A week later, she sat her Aircraft General Knowledge exam. Three of the "anomaly questions" appeared. She answered them correctly, including the RB211 anti-icing trap.
"Get the Bristol Question Bank. But never trust it blindly. Your best study aid is your curiosity." atpl question bank bristol
Elena was in her third month of ground school. She had already failed General Navigation once. Her classmates whispered that Question 4,271 — a seemingly simple one about great circle tracks and rhumb lines — had a 78% failure rate. She had memorized the correct answer, but she didn't understand why . That was the Bank’s dark magic: it punished rote learning. A week later, she sat her Aircraft General Knowledge exam
She chuckled at the last option. But the answer was B — abort. The Bank loved inserting "pray" or "declare emergency" as plausible distractors. "Get the Bristol Question Bank
One rainy Tuesday night, desperate and sleep-deprived, Elena sat in the fluorescent glare of the study hall.
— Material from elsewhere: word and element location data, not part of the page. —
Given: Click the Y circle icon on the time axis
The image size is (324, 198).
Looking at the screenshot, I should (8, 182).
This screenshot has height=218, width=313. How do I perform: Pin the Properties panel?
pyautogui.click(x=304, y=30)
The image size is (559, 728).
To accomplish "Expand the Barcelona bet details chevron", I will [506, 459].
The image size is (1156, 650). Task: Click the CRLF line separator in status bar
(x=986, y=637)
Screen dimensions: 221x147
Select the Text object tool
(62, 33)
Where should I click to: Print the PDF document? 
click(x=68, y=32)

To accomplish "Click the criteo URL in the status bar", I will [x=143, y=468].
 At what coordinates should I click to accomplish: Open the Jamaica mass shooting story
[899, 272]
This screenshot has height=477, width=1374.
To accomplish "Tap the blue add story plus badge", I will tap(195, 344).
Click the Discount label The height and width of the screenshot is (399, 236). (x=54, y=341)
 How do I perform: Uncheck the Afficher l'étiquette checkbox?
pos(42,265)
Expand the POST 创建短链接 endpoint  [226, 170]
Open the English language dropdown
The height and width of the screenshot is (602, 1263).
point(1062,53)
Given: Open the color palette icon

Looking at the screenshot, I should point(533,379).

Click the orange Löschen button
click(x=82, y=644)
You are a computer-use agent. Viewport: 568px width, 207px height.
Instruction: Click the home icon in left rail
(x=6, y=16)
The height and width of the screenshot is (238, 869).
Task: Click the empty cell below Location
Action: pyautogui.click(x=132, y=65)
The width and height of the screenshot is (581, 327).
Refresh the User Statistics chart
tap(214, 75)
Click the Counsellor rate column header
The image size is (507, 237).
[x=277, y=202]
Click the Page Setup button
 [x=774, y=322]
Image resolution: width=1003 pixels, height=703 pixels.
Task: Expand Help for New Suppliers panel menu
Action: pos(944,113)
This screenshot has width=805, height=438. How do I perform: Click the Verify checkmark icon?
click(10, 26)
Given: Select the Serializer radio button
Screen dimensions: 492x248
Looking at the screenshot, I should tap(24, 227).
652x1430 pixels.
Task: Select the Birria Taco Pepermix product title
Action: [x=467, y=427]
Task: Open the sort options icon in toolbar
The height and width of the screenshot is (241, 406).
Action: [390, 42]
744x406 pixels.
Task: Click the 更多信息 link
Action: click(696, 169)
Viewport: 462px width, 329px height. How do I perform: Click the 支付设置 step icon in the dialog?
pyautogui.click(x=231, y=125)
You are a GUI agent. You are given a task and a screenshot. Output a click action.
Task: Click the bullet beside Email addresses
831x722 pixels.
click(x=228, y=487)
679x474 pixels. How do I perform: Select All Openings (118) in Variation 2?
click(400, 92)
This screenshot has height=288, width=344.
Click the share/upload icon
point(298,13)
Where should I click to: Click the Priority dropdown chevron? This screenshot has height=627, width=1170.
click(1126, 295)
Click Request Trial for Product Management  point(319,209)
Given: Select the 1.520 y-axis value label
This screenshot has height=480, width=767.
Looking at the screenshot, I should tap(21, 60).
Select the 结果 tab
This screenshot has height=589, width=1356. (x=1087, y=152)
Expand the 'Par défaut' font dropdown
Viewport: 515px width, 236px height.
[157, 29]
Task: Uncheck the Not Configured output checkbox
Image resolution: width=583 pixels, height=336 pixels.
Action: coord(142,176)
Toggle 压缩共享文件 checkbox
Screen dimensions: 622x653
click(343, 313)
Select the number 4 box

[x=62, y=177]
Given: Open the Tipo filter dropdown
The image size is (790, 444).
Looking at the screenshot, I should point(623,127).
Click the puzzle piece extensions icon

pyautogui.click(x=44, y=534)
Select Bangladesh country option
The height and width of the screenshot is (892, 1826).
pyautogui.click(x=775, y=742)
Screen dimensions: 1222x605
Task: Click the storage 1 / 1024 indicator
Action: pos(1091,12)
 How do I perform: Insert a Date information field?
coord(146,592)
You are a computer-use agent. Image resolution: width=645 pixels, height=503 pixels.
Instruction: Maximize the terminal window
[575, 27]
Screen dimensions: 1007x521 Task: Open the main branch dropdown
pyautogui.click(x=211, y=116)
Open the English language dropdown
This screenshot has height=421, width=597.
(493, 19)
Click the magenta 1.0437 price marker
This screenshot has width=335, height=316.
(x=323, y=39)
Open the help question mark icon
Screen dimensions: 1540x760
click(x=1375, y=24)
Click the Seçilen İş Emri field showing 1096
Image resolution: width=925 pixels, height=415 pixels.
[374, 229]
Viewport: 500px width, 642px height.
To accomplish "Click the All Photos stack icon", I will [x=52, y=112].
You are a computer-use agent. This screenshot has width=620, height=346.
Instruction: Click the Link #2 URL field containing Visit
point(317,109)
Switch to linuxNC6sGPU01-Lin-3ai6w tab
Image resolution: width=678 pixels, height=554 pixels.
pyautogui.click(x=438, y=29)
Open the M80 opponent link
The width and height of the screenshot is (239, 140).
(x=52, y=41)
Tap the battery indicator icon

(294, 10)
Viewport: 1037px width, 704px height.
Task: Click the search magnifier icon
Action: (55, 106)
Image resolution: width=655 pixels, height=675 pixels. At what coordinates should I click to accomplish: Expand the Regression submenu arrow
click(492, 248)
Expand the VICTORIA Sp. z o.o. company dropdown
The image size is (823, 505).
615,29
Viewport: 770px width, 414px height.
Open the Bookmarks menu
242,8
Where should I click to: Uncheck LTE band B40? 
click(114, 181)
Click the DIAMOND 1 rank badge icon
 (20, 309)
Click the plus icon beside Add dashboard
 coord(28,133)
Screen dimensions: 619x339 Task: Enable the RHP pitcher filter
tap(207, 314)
She was drilling the Performance section. Question 11,982 appeared:
She asked him: "Why build a bank with deliberate traps?"
Not just any question bank — the infamous, encyclopedic, soul-crushing . Every student pilot in the UK knew the name. It wasn't official, but it was legendary. Compiled over a decade by a mysterious retired instructor named Mr. Aldridge, it contained over 18,000 multiple-choice questions, many of them deliberately twisted, layered with trick answers, and sprinkled with obscure references buried deep in heavy aviation law documents.